>> start

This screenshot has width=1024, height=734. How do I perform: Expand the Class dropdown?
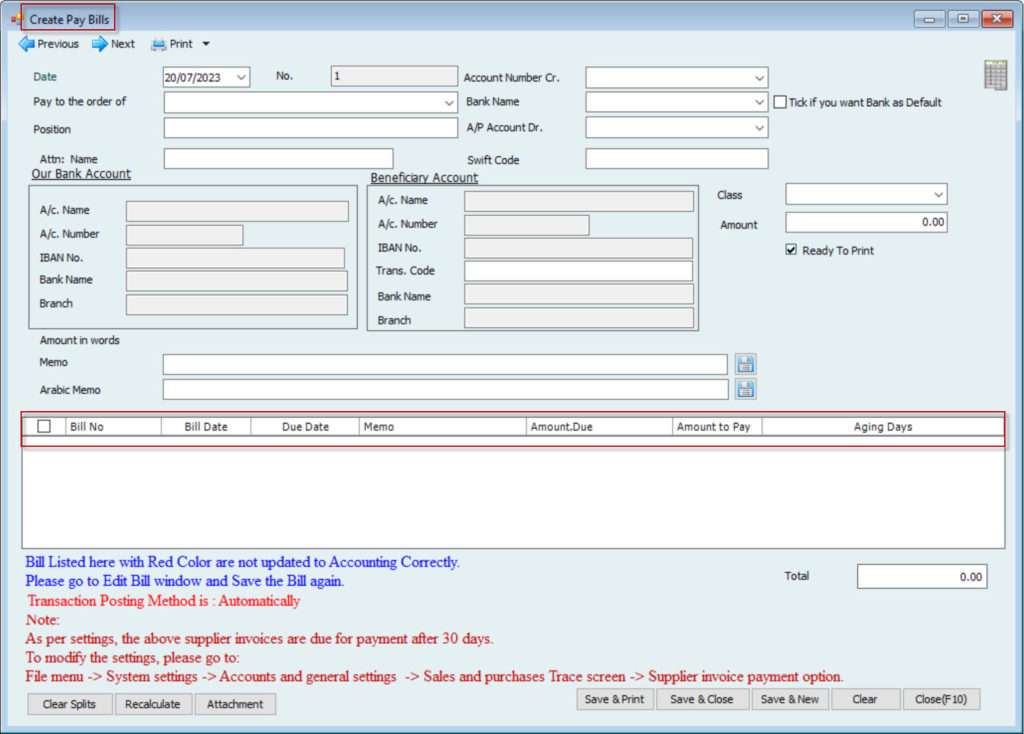[x=938, y=194]
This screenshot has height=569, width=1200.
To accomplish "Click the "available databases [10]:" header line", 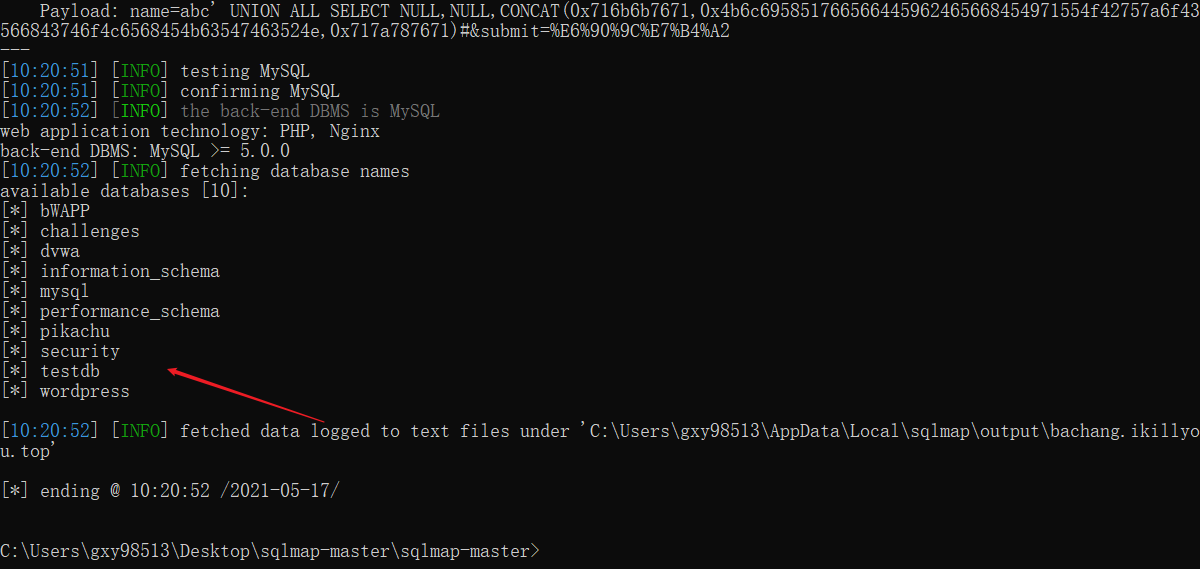I will coord(124,191).
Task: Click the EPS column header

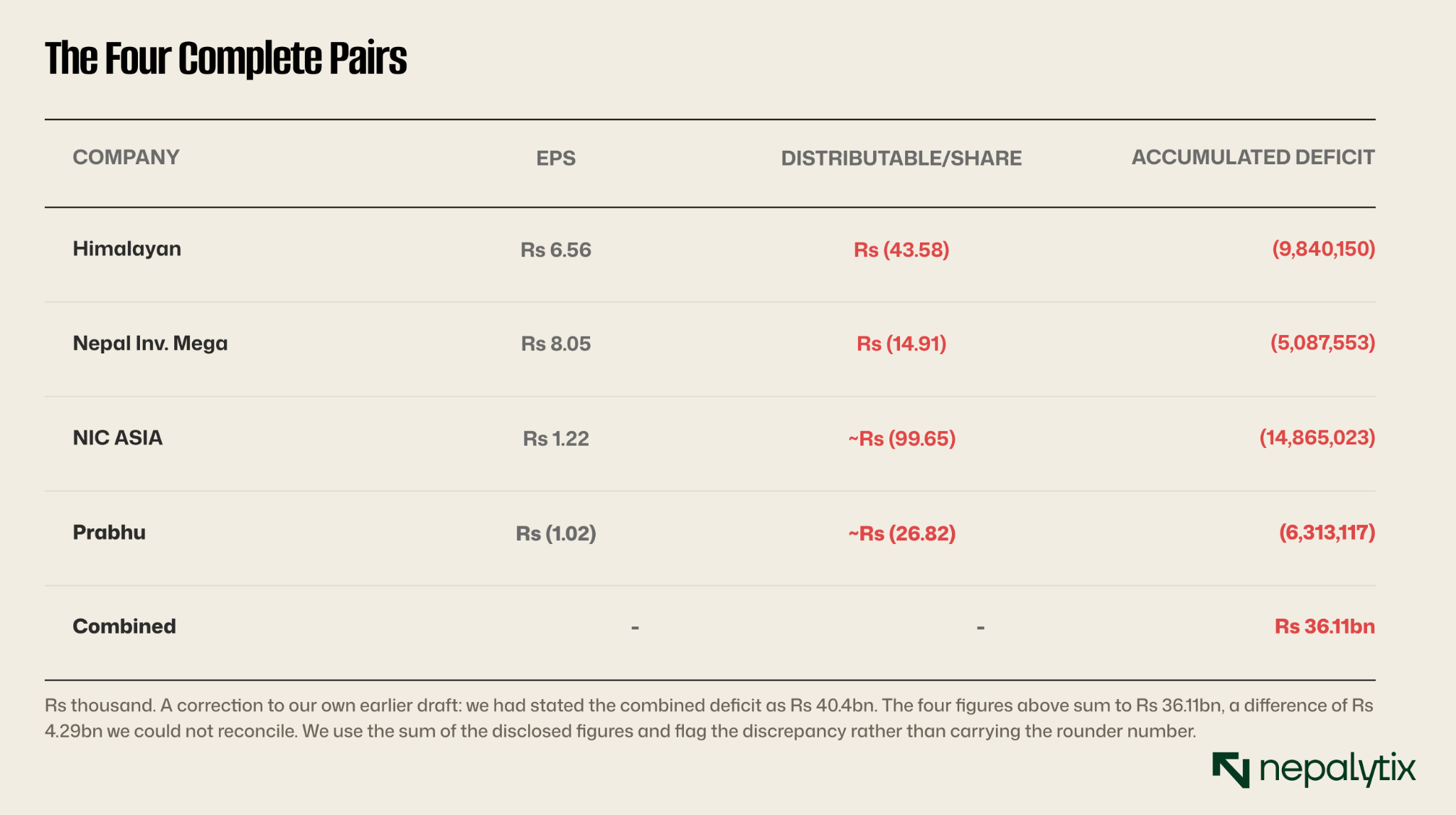Action: point(556,158)
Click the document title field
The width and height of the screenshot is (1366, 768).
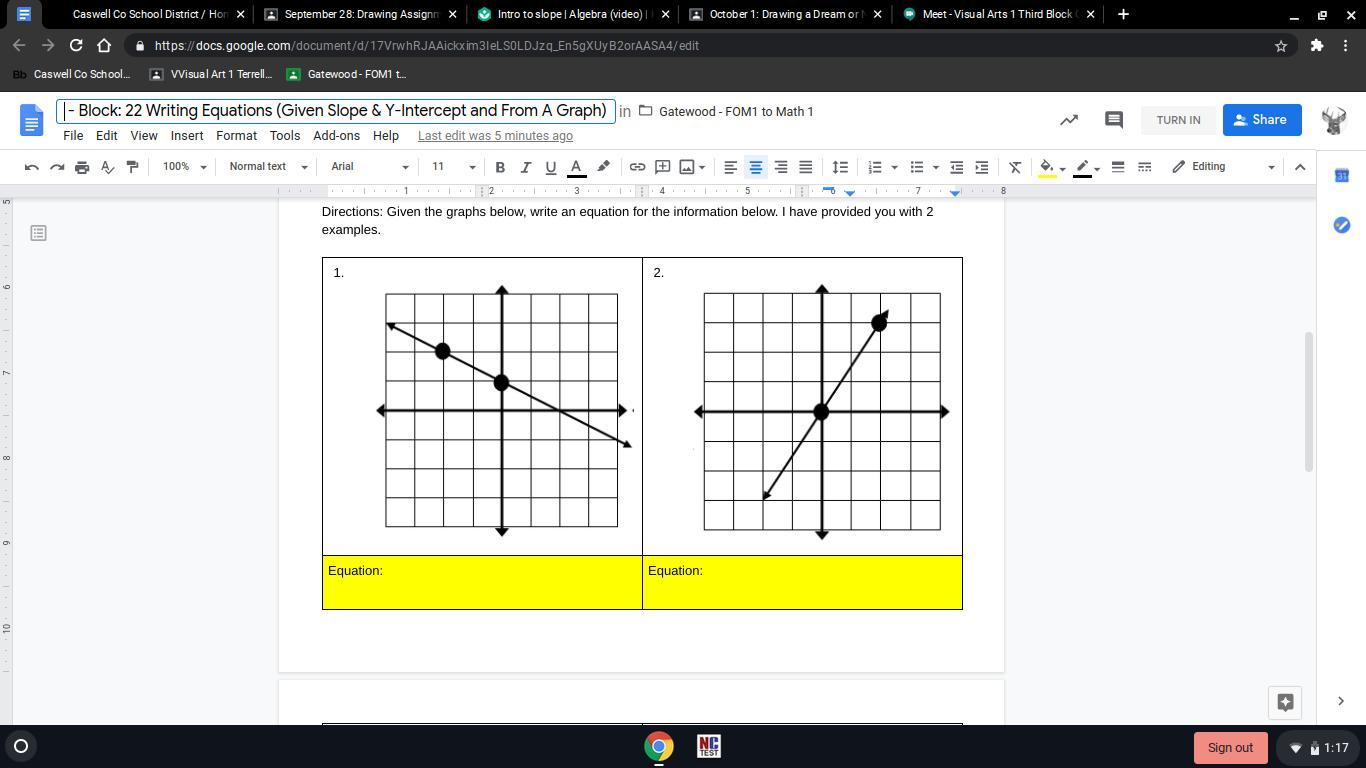click(x=336, y=111)
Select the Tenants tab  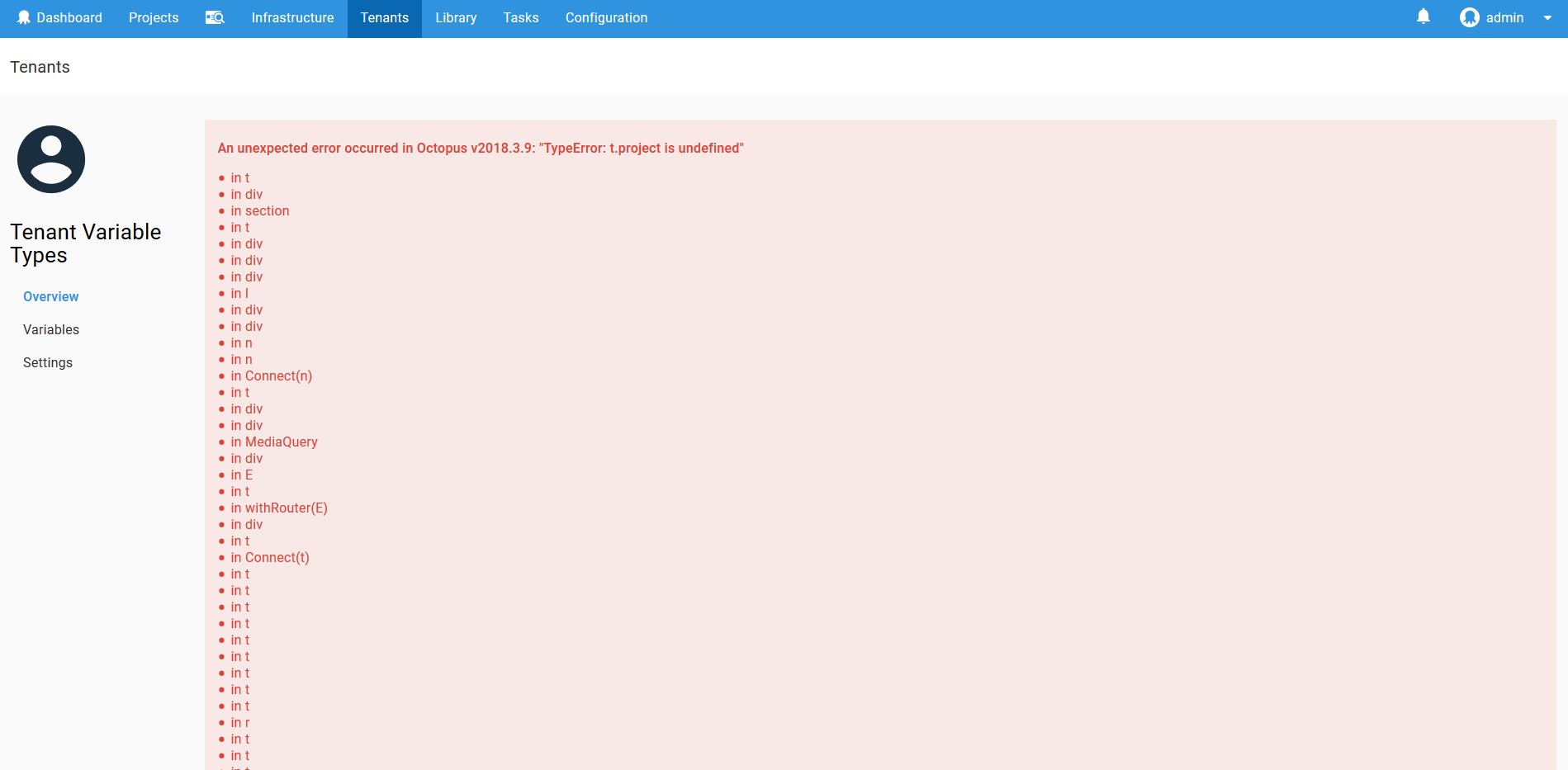384,17
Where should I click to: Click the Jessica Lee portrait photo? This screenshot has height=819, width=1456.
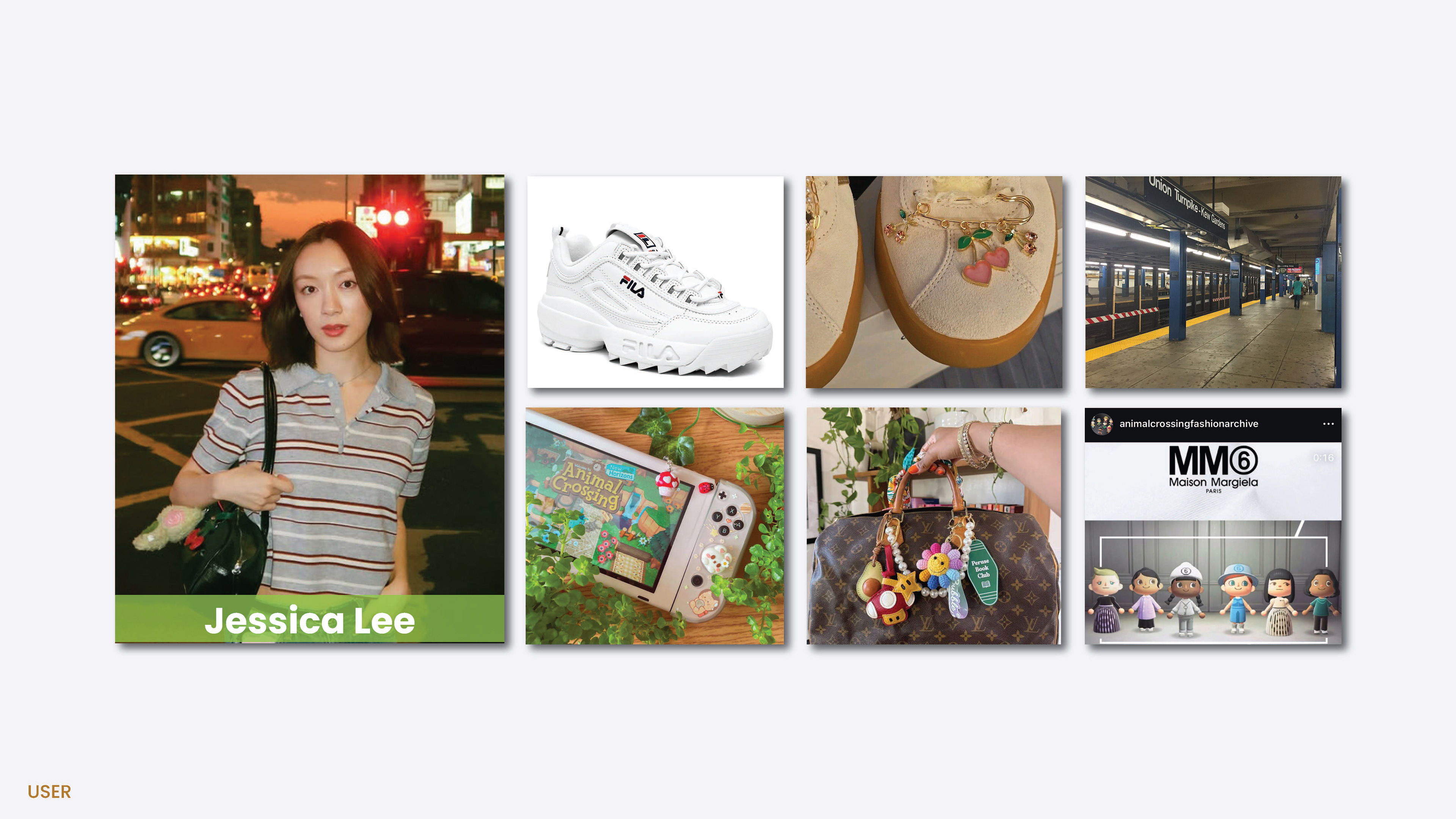[309, 408]
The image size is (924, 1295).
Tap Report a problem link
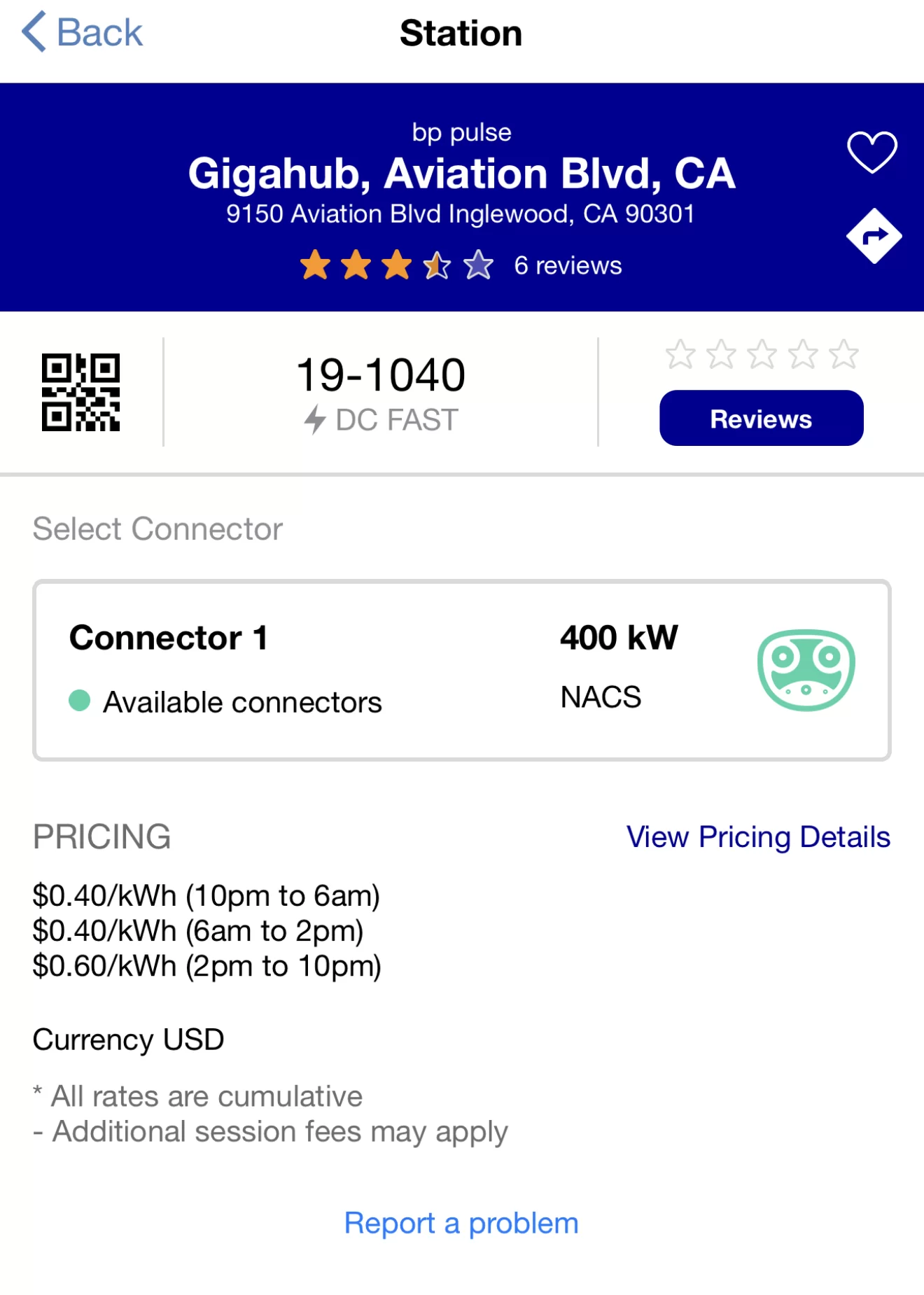(461, 1223)
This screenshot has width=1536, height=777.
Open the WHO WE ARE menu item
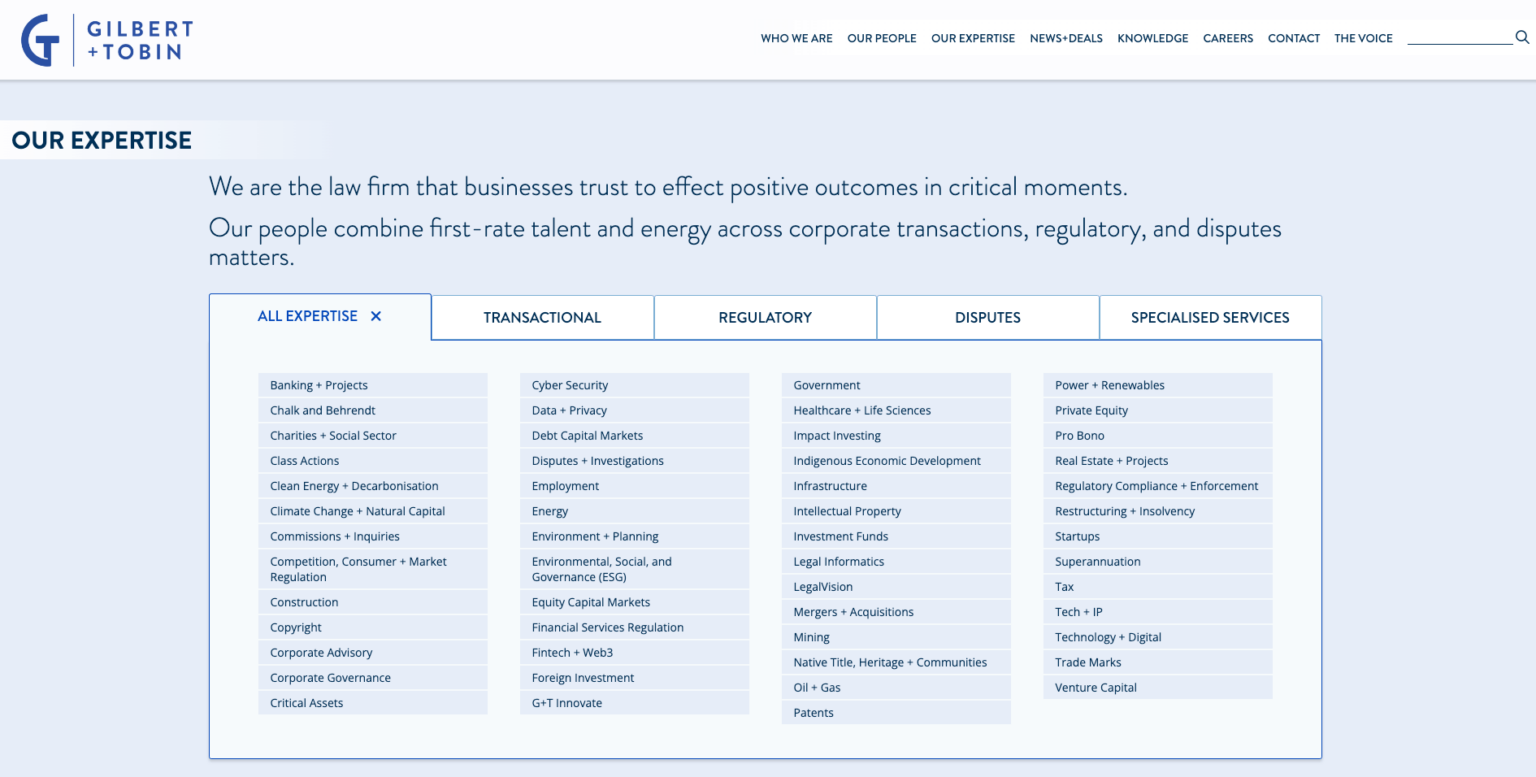pos(796,38)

>> end

Stated task »
Please show every line of the records that contains the word "This".

Task answer »
This screenshot has width=1024, height=734. How do I perform: Expand the Class dropdown?
This screenshot has height=569, width=1200.
Where should I click to: Click the Jessica Lee portrait photo? This screenshot has height=819, width=1456.
This screenshot has width=1536, height=777.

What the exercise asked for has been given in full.